** Start **

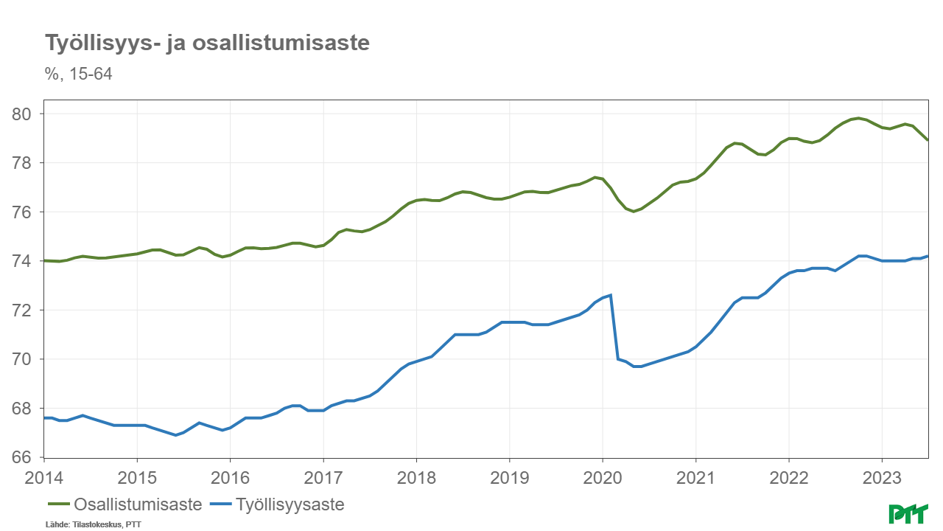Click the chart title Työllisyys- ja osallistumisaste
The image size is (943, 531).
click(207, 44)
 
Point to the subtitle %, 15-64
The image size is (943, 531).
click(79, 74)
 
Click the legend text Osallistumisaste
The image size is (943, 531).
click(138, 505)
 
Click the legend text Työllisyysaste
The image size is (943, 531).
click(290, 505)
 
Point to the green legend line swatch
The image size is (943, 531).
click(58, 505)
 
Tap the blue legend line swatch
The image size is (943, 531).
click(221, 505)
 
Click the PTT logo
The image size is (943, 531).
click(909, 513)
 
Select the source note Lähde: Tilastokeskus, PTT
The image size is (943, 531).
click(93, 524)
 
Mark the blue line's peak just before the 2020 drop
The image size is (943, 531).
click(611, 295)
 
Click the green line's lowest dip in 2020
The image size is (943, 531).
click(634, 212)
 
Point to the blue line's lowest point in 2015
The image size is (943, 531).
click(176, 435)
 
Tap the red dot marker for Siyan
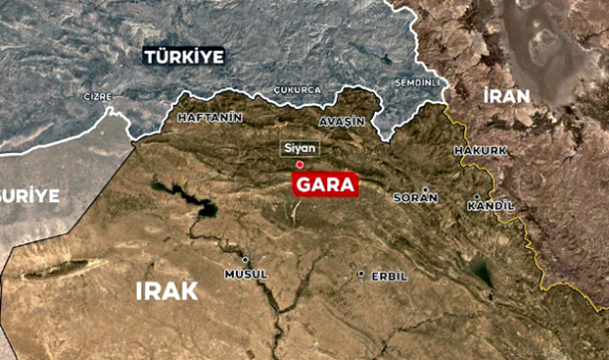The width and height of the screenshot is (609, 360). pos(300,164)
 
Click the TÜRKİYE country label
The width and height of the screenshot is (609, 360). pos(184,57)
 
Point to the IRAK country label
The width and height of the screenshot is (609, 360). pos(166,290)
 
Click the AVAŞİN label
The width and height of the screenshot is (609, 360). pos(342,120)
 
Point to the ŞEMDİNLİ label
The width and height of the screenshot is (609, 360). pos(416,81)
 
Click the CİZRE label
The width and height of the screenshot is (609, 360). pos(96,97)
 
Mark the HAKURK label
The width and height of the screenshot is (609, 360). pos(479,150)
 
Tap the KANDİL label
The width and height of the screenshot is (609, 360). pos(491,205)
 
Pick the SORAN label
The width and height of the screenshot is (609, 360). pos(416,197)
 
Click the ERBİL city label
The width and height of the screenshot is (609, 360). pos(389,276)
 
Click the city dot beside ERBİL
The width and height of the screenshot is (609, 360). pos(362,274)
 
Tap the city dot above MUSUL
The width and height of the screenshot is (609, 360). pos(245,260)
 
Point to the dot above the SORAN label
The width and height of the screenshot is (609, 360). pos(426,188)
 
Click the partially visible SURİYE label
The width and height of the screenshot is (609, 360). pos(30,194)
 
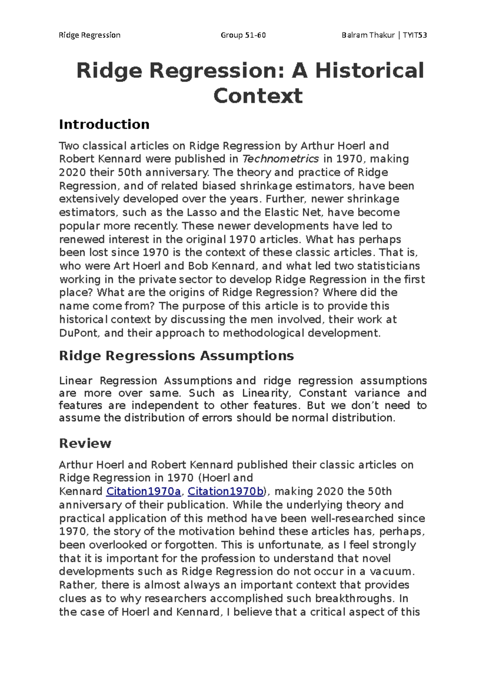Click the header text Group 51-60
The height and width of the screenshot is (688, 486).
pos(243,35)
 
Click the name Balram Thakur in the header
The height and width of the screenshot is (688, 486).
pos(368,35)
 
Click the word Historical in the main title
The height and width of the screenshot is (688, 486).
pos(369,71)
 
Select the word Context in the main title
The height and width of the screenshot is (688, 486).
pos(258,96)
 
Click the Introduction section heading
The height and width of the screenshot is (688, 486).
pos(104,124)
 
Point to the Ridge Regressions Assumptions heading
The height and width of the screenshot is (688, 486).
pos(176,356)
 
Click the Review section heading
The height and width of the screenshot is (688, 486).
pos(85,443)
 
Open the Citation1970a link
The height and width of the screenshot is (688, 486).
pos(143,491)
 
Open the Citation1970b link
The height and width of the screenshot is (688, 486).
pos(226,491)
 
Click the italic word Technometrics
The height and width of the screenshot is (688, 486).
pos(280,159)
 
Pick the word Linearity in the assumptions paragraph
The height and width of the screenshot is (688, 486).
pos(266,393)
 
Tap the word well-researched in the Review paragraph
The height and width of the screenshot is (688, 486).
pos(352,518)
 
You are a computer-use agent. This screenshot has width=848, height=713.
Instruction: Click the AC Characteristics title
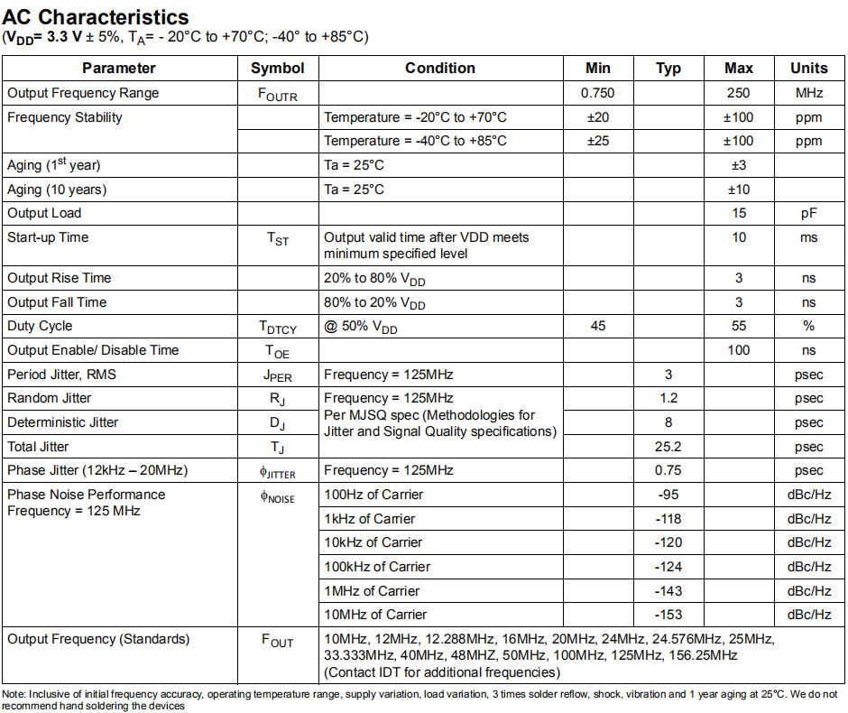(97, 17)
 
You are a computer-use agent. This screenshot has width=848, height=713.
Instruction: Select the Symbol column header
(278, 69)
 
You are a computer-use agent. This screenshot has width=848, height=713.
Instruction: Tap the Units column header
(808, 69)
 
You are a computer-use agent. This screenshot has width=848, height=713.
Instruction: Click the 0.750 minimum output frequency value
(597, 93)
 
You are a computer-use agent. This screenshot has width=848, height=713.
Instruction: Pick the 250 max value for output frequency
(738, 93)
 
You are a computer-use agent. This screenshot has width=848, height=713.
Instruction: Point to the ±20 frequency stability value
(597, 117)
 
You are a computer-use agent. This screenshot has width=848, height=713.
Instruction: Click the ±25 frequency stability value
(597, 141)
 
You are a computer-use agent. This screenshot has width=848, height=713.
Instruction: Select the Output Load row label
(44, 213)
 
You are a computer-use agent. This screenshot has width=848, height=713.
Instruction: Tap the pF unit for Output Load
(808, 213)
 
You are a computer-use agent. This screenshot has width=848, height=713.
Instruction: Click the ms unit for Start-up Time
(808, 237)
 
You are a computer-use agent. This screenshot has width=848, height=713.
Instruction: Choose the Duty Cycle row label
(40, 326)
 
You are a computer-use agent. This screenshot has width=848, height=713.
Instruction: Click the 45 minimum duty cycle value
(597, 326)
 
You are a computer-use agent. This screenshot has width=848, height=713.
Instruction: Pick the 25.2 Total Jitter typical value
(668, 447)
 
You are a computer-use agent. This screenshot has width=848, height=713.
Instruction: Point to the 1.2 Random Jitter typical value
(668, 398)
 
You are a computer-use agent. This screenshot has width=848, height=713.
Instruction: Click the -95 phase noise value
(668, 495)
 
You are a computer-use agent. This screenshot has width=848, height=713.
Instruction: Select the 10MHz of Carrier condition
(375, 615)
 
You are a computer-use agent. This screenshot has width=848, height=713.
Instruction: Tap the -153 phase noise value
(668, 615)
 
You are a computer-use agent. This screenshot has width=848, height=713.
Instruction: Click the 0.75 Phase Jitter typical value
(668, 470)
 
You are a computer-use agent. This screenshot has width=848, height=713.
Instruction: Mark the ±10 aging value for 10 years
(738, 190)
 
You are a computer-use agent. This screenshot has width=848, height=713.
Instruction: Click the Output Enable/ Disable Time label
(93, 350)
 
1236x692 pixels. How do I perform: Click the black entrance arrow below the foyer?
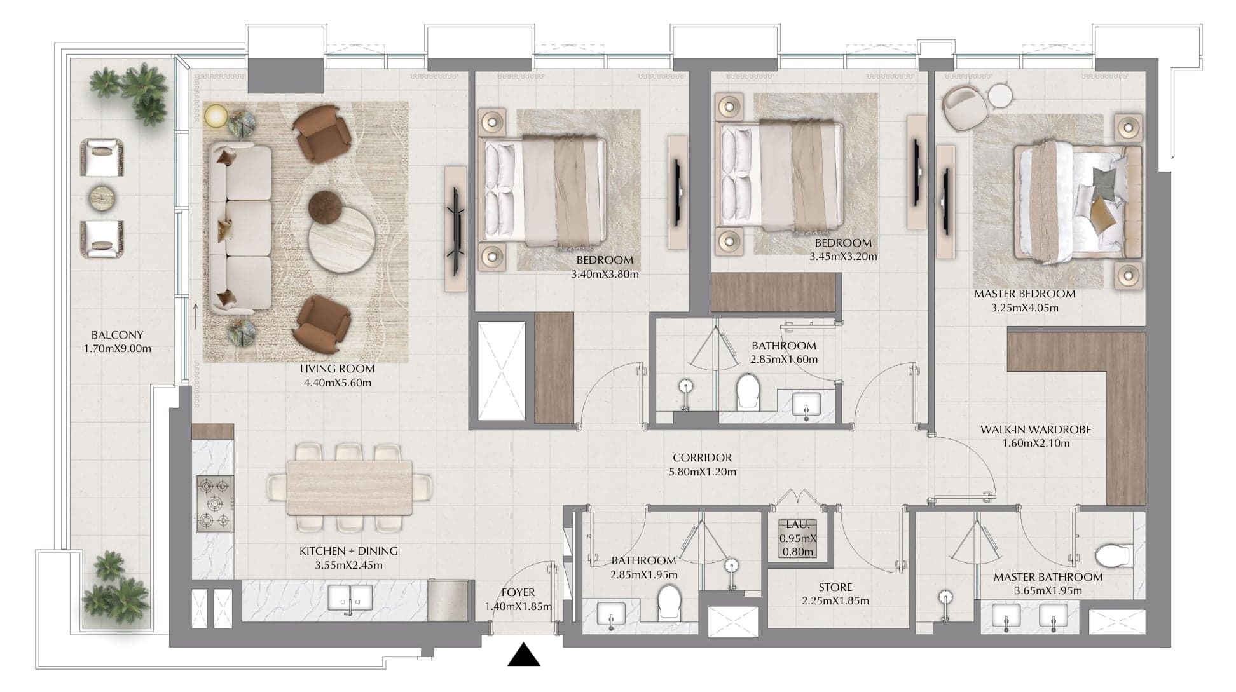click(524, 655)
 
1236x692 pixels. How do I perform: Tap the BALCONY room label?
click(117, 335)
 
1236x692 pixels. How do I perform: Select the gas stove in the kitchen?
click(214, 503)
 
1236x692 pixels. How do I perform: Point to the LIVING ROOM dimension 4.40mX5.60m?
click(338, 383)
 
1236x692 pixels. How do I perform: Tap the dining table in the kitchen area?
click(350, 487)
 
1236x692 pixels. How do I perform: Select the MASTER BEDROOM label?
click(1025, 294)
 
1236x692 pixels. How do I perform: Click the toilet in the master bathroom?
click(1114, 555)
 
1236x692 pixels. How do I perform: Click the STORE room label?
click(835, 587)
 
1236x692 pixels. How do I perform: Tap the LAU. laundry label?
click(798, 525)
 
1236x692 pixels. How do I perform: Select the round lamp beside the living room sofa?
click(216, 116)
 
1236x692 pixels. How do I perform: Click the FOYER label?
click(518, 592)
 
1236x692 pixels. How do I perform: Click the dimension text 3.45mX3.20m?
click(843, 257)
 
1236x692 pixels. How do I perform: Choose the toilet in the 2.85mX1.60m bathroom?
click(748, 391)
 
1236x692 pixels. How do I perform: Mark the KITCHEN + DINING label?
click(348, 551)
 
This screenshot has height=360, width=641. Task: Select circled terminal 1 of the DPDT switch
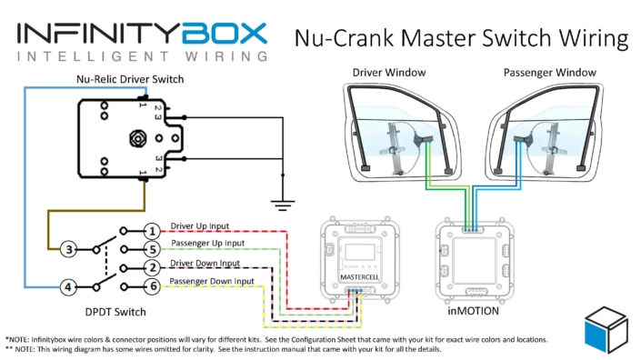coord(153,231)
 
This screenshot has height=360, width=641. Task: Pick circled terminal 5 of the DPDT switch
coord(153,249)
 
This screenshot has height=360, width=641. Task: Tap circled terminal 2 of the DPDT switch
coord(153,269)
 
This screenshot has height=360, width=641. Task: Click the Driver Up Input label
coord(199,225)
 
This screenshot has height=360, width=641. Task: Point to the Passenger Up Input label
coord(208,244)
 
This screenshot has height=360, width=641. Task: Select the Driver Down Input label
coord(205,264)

** End **

> WHAT TO WORK ON
Convert all of the records above into a JSON list of strings with one string per line, leaving out blank lines. Omit the pictures from the list.

> RESPONSE
[
  "Click the chart title Työllisyys- ja osallistumisaste",
  "The image size is (943, 531).",
  "click(207, 44)",
  "Point to the subtitle %, 15-64",
  "The image size is (943, 531).",
  "click(79, 74)",
  "Click the legend text Osallistumisaste",
  "The image size is (943, 531).",
  "click(138, 505)",
  "Click the legend text Työllisyysaste",
  "The image size is (943, 531).",
  "click(290, 505)",
  "Point to the green legend line swatch",
  "The image size is (943, 531).",
  "click(58, 505)",
  "Tap the blue legend line swatch",
  "The image size is (943, 531).",
  "click(221, 505)",
  "Click the PTT logo",
  "The image size is (943, 531).",
  "click(909, 513)",
  "Select the source note Lähde: Tilastokeskus, PTT",
  "The image size is (943, 531).",
  "click(93, 524)",
  "Mark the blue line's peak just before the 2020 drop",
  "The image size is (943, 531).",
  "click(611, 295)",
  "Click the green line's lowest dip in 2020",
  "The image size is (943, 531).",
  "click(634, 212)",
  "Point to the blue line's lowest point in 2015",
  "The image size is (943, 531).",
  "click(176, 435)",
  "Tap the red dot marker for Siyan",
  "The width and height of the screenshot is (609, 360). pos(300,164)",
  "Click the TÜRKİYE country label",
  "The width and height of the screenshot is (609, 360). pos(184,57)",
  "Point to the IRAK country label",
  "The width and height of the screenshot is (609, 360). pos(166,290)",
  "Click the AVAŞİN label",
  "The width and height of the screenshot is (609, 360). pos(342,120)",
  "Point to the ŞEMDİNLİ label",
  "The width and height of the screenshot is (609, 360). pos(416,81)",
  "Click the CİZRE label",
  "The width and height of the screenshot is (609, 360). pos(96,97)",
  "Mark the HAKURK label",
  "The width and height of the screenshot is (609, 360). pos(479,150)",
  "Tap the KANDİL label",
  "The width and height of the screenshot is (609, 360). pos(491,205)",
  "Pick the SORAN label",
  "The width and height of the screenshot is (609, 360). pos(416,197)",
  "Click the ERBİL city label",
  "The width and height of the screenshot is (609, 360). pos(389,276)",
  "Click the city dot beside ERBİL",
  "The width and height of the screenshot is (609, 360). pos(362,274)",
  "Tap the city dot above MUSUL",
  "The width and height of the screenshot is (609, 360). pos(245,260)",
  "Point to the dot above the SORAN label",
  "The width and height of the screenshot is (609, 360). pos(426,188)",
  "Click the partially visible SURİYE label",
  "The width and height of the screenshot is (609, 360). pos(30,194)",
  "Click the header text Group 51-60",
  "The height and width of the screenshot is (688, 486).",
  "pos(243,35)",
  "Click the name Balram Thakur in the header",
  "The height and width of the screenshot is (688, 486).",
  "pos(368,35)",
  "Click the word Historical in the main title",
  "The height and width of the screenshot is (688, 486).",
  "pos(369,71)",
  "Select the word Context in the main title",
  "The height and width of the screenshot is (688, 486).",
  "pos(258,96)",
  "Click the Introduction section heading",
  "The height and width of the screenshot is (688, 486).",
  "pos(104,124)",
  "Point to the Ridge Regressions Assumptions heading",
  "The height and width of the screenshot is (688, 486).",
  "pos(176,356)",
  "Click the Review section heading",
  "The height and width of the screenshot is (688, 486).",
  "pos(85,443)",
  "Open the Citation1970a link",
  "The height and width of the screenshot is (688, 486).",
  "pos(143,491)",
  "Open the Citation1970b link",
  "The height and width of the screenshot is (688, 486).",
  "pos(226,491)",
  "Click the italic word Technometrics",
  "The height and width of the screenshot is (688, 486).",
  "pos(280,159)",
  "Pick the word Linearity in the assumptions paragraph",
  "The height and width of the screenshot is (688, 486).",
  "pos(266,393)",
  "Tap the word well-researched in the Review paragraph",
  "The height and width of the screenshot is (688, 486).",
  "pos(352,518)",
  "You are a computer-use agent. This screenshot has width=848, height=713.",
  "Instruction: Click the AC Characteristics title",
  "(97, 17)",
  "You are a computer-use agent. This screenshot has width=848, height=713.",
  "Instruction: Select the Symbol column header",
  "(278, 69)",
  "You are a computer-use agent. This screenshot has width=848, height=713.",
  "Instruction: Tap the Units column header",
  "(808, 69)",
  "You are a computer-use agent. This screenshot has width=848, height=713.",
  "Instruction: Click the 0.750 minimum output frequency value",
  "(597, 93)",
  "You are a computer-use agent. This screenshot has width=848, height=713.",
  "Instruction: Pick the 250 max value for output frequency",
  "(738, 93)",
  "You are a computer-use agent. This screenshot has width=848, height=713.",
  "Instruction: Point to the ±20 frequency stability value",
  "(597, 117)",
  "You are a computer-use agent. This screenshot has width=848, height=713.",
  "Instruction: Click the ±25 frequency stability value",
  "(597, 141)",
  "You are a computer-use agent. This screenshot has width=848, height=713.",
  "Instruction: Select the Output Load row label",
  "(44, 213)",
  "You are a computer-use agent. This screenshot has width=848, height=713.",
  "Instruction: Tap the pF unit for Output Load",
  "(808, 213)",
  "You are a computer-use agent. This screenshot has width=848, height=713.",
  "Instruction: Click the ms unit for Start-up Time",
  "(808, 237)",
  "You are a computer-use agent. This screenshot has width=848, height=713.",
  "Instruction: Choose the Duty Cycle row label",
  "(40, 326)",
  "You are a computer-use agent. This screenshot has width=848, height=713.",
  "Instruction: Click the 45 minimum duty cycle value",
  "(597, 326)",
  "You are a computer-use agent. This screenshot has width=848, height=713.",
  "Instruction: Pick the 25.2 Total Jitter typical value",
  "(668, 447)",
  "You are a computer-use agent. This screenshot has width=848, height=713.",
  "Instruction: Point to the 1.2 Random Jitter typical value",
  "(668, 398)",
  "You are a computer-use agent. This screenshot has width=848, height=713.",
  "Instruction: Click the -95 phase noise value",
  "(668, 495)",
  "You are a computer-use agent. This screenshot has width=848, height=713.",
  "Instruction: Select the 10MHz of Carrier condition",
  "(375, 615)",
  "You are a computer-use agent. This screenshot has width=848, height=713.",
  "Instruction: Tap the -153 phase noise value",
  "(668, 615)",
  "You are a computer-use agent. This screenshot has width=848, height=713.",
  "Instruction: Click the 0.75 Phase Jitter typical value",
  "(668, 470)",
  "You are a computer-use agent. This screenshot has width=848, height=713.",
  "Instruction: Mark the ±10 aging value for 10 years",
  "(738, 190)",
  "You are a computer-use agent. This screenshot has width=848, height=713.",
  "Instruction: Click the Output Enable/ Disable Time label",
  "(93, 350)",
  "1236x692 pixels. How do I perform: Click the black entrance arrow below the foyer?",
  "click(524, 655)",
  "1236x692 pixels. How do I perform: Tap the BALCONY room label?",
  "click(117, 335)",
  "1236x692 pixels. How do I perform: Select the gas stove in the kitchen?",
  "click(214, 503)",
  "1236x692 pixels. How do I perform: Point to the LIVING ROOM dimension 4.40mX5.60m?",
  "click(338, 383)",
  "1236x692 pixels. How do I perform: Tap the dining table in the kitchen area?",
  "click(350, 487)",
  "1236x692 pixels. How do I perform: Select the MASTER BEDROOM label?",
  "click(1025, 294)",
  "1236x692 pixels. How do I perform: Click the toilet in the master bathroom?",
  "click(1114, 555)",
  "1236x692 pixels. How do I perform: Click the STORE room label?",
  "click(835, 587)",
  "1236x692 pixels. How do I perform: Tap the LAU. laundry label?",
  "click(798, 525)",
  "1236x692 pixels. How do I perform: Select the round lamp beside the living room sofa?",
  "click(216, 116)",
  "1236x692 pixels. How do I perform: Click the FOYER label?",
  "click(518, 592)",
  "1236x692 pixels. How do I perform: Click the dimension text 3.45mX3.20m?",
  "click(843, 257)",
  "1236x692 pixels. How do I perform: Choose the toilet in the 2.85mX1.60m bathroom?",
  "click(748, 391)",
  "1236x692 pixels. How do I perform: Mark the KITCHEN + DINING label?",
  "click(348, 551)",
  "This screenshot has height=360, width=641. Task: Select circled terminal 1 of the DPDT switch",
  "coord(153,231)",
  "This screenshot has height=360, width=641. Task: Pick circled terminal 5 of the DPDT switch",
  "coord(153,249)",
  "This screenshot has height=360, width=641. Task: Tap circled terminal 2 of the DPDT switch",
  "coord(153,269)",
  "This screenshot has height=360, width=641. Task: Click the Driver Up Input label",
  "coord(199,225)",
  "This screenshot has height=360, width=641. Task: Point to the Passenger Up Input label",
  "coord(208,244)",
  "This screenshot has height=360, width=641. Task: Select the Driver Down Input label",
  "coord(205,264)"
]